'''
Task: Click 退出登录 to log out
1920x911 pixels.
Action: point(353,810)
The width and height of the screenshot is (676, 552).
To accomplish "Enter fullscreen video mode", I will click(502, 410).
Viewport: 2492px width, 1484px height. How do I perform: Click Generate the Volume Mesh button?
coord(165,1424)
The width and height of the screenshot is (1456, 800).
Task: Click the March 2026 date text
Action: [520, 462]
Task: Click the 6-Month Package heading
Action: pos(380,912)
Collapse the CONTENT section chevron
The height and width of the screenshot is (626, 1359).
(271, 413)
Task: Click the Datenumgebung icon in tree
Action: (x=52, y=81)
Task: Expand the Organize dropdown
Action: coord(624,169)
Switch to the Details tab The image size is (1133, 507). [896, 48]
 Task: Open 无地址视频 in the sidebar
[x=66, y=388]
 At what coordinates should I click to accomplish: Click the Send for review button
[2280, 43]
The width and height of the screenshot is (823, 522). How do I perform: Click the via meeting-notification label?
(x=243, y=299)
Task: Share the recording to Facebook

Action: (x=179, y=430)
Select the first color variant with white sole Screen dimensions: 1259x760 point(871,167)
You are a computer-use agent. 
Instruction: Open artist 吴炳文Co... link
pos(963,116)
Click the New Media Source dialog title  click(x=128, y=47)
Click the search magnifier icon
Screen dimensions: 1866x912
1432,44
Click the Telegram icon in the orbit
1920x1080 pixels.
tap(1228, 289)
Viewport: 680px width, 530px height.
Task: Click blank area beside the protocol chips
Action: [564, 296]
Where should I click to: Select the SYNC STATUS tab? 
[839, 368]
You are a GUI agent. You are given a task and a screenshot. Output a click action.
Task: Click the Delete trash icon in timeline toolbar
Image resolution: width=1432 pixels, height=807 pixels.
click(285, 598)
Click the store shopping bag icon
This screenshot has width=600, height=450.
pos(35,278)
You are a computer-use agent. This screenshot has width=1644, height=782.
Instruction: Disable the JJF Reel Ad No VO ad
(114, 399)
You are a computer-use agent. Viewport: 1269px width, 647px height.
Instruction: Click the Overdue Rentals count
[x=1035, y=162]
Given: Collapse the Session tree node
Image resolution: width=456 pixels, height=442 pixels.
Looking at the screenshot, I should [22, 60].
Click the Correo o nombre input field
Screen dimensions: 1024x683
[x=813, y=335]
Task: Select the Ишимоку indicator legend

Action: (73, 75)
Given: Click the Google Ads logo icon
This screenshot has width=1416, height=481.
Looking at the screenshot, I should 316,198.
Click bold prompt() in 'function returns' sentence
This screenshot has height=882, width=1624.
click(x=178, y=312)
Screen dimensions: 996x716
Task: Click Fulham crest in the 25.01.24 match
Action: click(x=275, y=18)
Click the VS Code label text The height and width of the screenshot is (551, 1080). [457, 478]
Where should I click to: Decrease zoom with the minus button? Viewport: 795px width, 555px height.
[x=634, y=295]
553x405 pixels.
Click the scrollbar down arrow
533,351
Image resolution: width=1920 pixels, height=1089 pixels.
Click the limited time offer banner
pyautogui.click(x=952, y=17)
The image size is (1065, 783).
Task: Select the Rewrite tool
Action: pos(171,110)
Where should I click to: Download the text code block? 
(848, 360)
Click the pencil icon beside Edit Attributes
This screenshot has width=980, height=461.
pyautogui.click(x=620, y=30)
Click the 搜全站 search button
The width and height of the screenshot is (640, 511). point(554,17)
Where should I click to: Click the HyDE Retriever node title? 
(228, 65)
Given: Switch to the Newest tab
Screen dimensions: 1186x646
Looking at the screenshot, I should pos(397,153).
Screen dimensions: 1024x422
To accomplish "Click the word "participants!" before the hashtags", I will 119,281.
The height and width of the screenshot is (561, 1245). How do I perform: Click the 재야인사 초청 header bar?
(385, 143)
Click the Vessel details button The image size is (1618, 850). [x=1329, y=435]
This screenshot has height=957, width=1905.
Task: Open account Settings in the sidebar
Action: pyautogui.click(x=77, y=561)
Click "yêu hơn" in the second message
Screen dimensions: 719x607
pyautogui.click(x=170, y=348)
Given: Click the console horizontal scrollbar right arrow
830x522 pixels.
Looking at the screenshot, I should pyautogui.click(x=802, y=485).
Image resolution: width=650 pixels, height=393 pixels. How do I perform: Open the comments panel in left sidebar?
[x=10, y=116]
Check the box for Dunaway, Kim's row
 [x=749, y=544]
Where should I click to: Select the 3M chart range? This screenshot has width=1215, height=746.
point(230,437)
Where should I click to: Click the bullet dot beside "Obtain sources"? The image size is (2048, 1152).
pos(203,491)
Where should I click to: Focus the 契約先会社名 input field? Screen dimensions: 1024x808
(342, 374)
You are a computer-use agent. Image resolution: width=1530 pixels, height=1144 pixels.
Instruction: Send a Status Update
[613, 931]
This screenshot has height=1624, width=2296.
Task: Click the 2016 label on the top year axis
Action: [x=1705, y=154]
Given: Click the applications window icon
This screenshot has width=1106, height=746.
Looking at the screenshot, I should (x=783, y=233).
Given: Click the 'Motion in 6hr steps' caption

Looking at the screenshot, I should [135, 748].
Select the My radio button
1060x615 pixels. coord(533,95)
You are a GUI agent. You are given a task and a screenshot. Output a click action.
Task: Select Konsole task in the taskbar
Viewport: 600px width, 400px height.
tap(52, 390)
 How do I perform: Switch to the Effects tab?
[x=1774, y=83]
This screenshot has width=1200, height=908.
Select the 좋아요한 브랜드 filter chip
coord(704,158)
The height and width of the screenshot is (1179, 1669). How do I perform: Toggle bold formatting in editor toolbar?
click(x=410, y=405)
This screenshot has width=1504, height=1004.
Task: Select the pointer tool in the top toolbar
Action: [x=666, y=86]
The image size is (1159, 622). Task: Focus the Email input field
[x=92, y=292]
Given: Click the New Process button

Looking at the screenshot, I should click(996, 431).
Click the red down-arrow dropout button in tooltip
'''
__Request__. Count the lines of the items above that contain the string "resolution", and give only the number.

__Exercise response__. 5